Copy each line in the data that includes the word "link".

(Collected data)
------------------------------------------------------------------------

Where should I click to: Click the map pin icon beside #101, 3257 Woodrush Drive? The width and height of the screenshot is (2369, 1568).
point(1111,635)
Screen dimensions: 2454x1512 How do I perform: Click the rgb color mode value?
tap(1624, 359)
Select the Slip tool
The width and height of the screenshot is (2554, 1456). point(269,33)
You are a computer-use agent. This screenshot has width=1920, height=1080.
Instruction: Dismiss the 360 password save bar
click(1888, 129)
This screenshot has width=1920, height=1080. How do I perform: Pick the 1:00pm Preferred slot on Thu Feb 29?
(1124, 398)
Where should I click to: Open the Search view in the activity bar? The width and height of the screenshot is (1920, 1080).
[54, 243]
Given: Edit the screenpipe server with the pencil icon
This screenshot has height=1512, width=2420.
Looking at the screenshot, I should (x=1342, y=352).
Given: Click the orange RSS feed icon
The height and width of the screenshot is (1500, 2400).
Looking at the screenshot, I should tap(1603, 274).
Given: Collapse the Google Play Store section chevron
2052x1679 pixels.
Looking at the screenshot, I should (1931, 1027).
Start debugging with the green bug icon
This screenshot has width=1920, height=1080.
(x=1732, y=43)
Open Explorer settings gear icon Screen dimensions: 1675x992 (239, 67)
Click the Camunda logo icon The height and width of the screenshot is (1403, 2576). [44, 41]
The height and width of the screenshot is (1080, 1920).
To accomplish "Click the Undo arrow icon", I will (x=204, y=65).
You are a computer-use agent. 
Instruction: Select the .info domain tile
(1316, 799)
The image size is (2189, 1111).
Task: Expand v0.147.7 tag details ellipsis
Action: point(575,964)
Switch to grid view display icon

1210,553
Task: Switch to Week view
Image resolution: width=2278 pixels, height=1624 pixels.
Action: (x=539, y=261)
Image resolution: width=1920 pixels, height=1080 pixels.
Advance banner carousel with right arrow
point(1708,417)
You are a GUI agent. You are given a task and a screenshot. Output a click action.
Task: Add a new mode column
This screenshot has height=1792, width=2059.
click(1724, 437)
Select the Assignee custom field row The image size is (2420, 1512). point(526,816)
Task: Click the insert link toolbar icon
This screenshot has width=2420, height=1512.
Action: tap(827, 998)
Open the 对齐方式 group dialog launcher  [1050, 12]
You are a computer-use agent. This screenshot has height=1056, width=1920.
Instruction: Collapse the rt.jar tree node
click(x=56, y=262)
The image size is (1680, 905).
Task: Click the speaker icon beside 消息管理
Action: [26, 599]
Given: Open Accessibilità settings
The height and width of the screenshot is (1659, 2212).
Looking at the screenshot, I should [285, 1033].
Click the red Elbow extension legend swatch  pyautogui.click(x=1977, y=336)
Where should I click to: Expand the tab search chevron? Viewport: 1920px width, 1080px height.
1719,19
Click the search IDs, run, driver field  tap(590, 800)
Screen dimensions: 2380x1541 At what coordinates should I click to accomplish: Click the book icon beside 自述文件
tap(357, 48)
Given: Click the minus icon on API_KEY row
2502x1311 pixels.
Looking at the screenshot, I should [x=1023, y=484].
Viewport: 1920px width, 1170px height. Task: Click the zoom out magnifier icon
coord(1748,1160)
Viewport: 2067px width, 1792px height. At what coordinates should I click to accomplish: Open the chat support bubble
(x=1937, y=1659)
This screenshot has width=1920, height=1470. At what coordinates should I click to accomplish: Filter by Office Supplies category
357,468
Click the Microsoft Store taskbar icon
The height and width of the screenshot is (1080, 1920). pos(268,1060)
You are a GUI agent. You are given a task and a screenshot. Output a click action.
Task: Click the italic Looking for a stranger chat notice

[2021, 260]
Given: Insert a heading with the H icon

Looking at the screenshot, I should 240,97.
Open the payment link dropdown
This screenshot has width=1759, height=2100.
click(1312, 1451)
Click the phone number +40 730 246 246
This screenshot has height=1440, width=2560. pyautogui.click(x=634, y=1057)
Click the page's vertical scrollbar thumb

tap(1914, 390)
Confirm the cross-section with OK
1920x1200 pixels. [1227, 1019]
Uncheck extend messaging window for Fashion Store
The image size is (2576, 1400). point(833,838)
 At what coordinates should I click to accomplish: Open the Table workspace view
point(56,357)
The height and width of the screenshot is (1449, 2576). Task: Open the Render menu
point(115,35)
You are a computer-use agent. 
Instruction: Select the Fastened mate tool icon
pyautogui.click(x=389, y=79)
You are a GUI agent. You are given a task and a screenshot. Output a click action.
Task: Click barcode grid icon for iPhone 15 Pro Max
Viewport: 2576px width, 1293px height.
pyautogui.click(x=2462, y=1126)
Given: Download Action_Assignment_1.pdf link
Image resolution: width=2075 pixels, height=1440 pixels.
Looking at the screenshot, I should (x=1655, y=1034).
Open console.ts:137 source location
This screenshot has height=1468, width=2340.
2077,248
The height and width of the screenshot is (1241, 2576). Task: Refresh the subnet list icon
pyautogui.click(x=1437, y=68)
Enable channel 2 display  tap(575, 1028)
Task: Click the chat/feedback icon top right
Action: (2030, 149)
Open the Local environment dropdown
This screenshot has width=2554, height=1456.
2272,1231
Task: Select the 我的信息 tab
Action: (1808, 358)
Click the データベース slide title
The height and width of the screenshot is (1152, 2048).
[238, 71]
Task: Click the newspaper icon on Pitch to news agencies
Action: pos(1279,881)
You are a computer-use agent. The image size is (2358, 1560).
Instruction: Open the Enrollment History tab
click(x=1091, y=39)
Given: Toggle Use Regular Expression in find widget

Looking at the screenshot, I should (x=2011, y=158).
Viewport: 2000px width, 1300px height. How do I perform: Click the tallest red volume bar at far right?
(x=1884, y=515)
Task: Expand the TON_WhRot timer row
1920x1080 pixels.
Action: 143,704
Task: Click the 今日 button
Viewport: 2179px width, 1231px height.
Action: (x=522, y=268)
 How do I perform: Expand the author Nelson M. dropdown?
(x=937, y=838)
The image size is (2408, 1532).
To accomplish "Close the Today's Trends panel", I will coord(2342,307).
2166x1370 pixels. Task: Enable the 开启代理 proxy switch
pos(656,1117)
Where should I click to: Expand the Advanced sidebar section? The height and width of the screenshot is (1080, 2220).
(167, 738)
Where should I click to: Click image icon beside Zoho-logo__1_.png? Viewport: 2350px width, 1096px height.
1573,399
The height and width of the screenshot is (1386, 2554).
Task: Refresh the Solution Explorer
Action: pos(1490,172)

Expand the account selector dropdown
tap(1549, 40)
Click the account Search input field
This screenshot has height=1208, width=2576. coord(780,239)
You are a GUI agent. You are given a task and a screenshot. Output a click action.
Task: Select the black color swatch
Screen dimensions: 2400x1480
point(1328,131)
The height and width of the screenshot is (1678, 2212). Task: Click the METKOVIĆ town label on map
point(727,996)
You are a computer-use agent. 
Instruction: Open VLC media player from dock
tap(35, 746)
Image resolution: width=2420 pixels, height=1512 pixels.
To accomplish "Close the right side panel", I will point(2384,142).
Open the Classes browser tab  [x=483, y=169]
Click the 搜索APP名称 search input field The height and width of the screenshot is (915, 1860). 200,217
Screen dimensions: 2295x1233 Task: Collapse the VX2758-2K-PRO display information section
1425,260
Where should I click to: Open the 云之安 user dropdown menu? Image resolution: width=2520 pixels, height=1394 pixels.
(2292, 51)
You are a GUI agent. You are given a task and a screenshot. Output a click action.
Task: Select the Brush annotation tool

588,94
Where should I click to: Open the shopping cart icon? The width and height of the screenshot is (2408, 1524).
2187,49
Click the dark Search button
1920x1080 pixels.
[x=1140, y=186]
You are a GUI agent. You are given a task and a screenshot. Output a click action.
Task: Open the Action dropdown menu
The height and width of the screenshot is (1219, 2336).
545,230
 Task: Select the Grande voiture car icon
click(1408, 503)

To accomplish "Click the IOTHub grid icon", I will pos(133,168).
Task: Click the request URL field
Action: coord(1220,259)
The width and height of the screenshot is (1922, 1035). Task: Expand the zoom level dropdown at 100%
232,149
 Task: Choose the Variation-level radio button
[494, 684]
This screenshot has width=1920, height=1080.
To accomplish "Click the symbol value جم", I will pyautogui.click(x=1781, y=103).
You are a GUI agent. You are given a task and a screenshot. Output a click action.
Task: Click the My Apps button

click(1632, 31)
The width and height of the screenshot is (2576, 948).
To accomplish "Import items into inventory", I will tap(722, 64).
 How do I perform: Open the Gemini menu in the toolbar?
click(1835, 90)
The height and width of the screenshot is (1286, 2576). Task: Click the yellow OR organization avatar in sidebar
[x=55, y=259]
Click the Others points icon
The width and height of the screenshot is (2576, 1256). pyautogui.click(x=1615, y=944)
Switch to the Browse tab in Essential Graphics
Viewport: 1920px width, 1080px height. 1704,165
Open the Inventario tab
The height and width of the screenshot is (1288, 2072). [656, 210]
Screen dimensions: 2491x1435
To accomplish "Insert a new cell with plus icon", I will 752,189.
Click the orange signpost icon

------------------------------------------------------------------------

[Result of this task]
Task: Click the insert link toolbar icon
Open the payment link dropdown
Given: Download Action_Assignment_1.pdf link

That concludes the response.